Current state Rep. Anita Burroughs (D-Bartlett) said she never met Bruce but was inspired by her righteousness.

“She really wrote about things that were important to people to know about in New Hampshire and she had an impact, including on me,” said Burroughs.

Democratic activist Dave Van Note of Kearsarge and Andy Davis, former director of the World Fellowship Center in Albany, shared that appreciation for Bruce.

“She was a person who was passionate about public policy, equal rights and a whole bunch of other things she fought for,” said Van Note. “With her, you had someone writing in The Conway Daily Sun that would represent a statewide and frequently nationwide perspective on issues that gave you a real perspective.”

The news of Bruce’s passing came as a shock to Davis. He said he always followed her writings, and he said he especially appreciated the the sense of humor that Bruce shared with her late husband, former Conway Public Library Henney History Room curator and Conway Historical Society director David Emerson.

“I always loved speaking with her — this might surprise some who got on the wrong end of her righteous indignation, but she exuded goodwill and I loved being in her presence,” said Davis.

Mark Guerringue, publisher/co-founder of the Sun, said the paper was seeking a liberal columnist after Alex Levin left to counterbalance its conservative columnist Tom McLaughlin.

“Susan had submitted letters to the editor at the time, and I asked her to take Alex’s place.

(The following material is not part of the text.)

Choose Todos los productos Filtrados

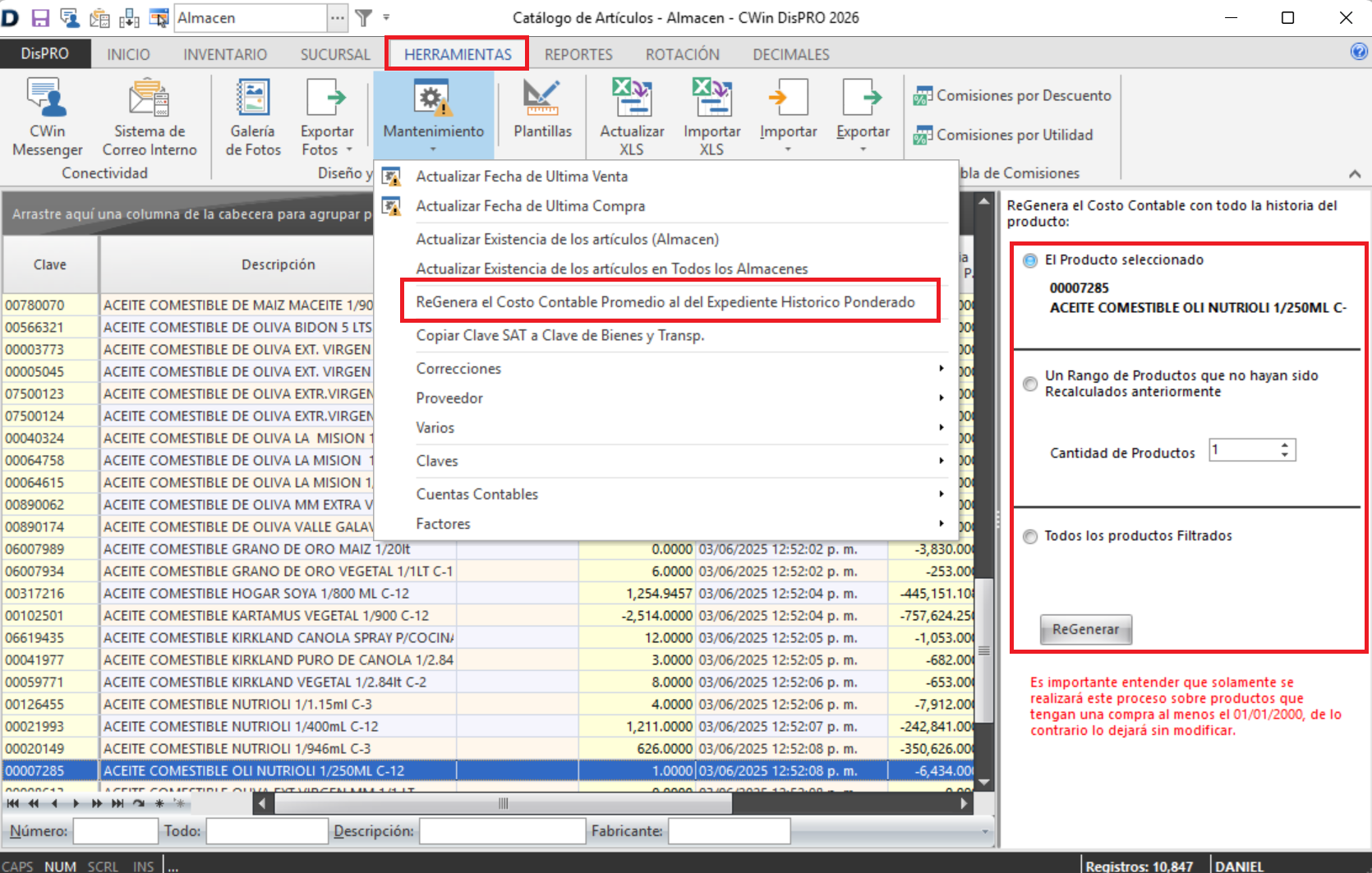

So that’s how it started,” said Guerringue.

Bruce’s last column in the Sun ran July 18, 2019. Entitled, “Till we meet again,” she recounted how her columns for the Sun had started.

“I was given the freedom to write about anything I wanted,” wrote Bruce.

She then went on to reflect on the role of journalism, noting: “A small-town paper is an increasingly rare commodity at a time when they are desperately needed. I’m going to miss being part of this one.”